The Father of New France November 18, 2008 8 out of 9 found this review helpful
This year - 2008 - marks the 400th anniversary of the founding of Quebec or New France, as it was called then. There is an exhibition in Quebec commemorating the founding called Champlain's Dream, appropriately named after this book, an excellent biography of the founding father. David Hackett Fischer is an historian who, though not exactly popular, is widely read outside academia. His most famous work is Albion's Seed: Four British Folkways in America (America: a Cultural History), a very interesting study of the American appropriation of certain Britsh subcultures during the 17th century (Puritan, Scots-Irish, etc.) In the present work he tells the story of Samuel de Champlain and his attempts to create an enlightened New France. Champlain was a polymath: a soldier, a sailor, cartographer, ethnographer, naturalist, artist, writer, and political leader. It could be said that he was a Renaissance Man who was well on his to becoming a man of the Enlightenment.
Champlain was born in the "cosmopolitan town" of Brouage on the west coast of France. He was born into a wealthy Protestant merchant family and lived at peace with Catholics, even during the religious wars. He had learned tolerance growing up in this milieu. French king Henri IV, with whom the family had ties, was also a Prostestant and favored religious tolerance. It was not until the invasion of France by Spanish Catholic extremists that both Champlain and Henri IV were forced to convert to Catholicism. Their new faith was not dogmatic but rather a Christian humanism that was receptive to new ideas and the pursuit of knowledge in order to better serve God.
The second most influential event in Champlain's early life was the opportunity to accompany a Spanish fleet to New Spain. There he witnessed firsthand the cruelty with which the Spanish treated the Indian population. He was determined that New France would treat its subjects with more dignity and respect.
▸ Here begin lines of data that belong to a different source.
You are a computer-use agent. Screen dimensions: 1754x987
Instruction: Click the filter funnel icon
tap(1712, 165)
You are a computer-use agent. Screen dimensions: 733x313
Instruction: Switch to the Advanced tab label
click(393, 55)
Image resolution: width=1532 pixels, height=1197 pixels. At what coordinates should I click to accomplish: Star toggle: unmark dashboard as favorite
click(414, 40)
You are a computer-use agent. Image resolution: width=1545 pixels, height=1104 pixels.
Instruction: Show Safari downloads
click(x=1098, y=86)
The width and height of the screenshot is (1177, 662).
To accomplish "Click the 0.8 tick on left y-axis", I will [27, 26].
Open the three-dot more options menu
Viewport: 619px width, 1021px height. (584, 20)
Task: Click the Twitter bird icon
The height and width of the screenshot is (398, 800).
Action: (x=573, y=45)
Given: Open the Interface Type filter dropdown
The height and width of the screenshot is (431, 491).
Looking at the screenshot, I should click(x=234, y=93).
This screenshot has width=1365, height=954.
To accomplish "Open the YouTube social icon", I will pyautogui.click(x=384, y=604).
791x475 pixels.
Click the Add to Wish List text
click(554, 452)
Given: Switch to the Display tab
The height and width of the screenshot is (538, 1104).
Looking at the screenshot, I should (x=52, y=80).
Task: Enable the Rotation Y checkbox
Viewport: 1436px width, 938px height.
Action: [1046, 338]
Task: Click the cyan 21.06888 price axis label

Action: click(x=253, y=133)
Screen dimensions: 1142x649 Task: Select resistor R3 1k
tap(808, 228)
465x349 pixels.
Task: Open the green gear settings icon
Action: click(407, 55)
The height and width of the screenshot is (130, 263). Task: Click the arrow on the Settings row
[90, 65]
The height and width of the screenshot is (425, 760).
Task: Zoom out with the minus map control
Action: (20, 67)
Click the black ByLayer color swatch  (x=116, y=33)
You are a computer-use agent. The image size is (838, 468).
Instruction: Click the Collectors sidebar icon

It was in 1608 - 400 hundred years ago - that he was recruited by Henri IV - due to his considerable polymathic talents - to explore the waterways of the St. Lawrence and establish the colony of New France. He quickly established ties with the local tribes: the Montagnais, the Algonquin, and the Huron. This, however, incurred the wrath of the enemies of those tribes: the Iroquois League. There were numerous battles between the French and the Indians in which Champlain participated. Fischer's account of Champlain's arquebus (primitive shotgun) is very good. It was a muzzle-loaded hand-cannon that scared the daylights out of the Iroquois. Champlain was more interested in scaring them off than conquering them.
Although Champlain was tolerant and humane for a person of his place and time, he was still a colonialist who demanded that the Indians become Christians and that they submit to the French political system. Champlain's dream of bringing Enlightenment values to the New World failed because Enlightenment never completely took hold in France, nor had he himself completely accepted them.
History Like It Ought to Be October 31, 2008 17 out of 22 found this review helpful
I appreciate his narrative style, without an agenda or ax to grind. This history is not for the ideological nor the squeamish. It's one of those books that you don't want to end. It made me wish I could have seen North America as Champlain did--wild, fertile, a truly New World. Highly recommended. Also recommended by the author: Washington's Crossing.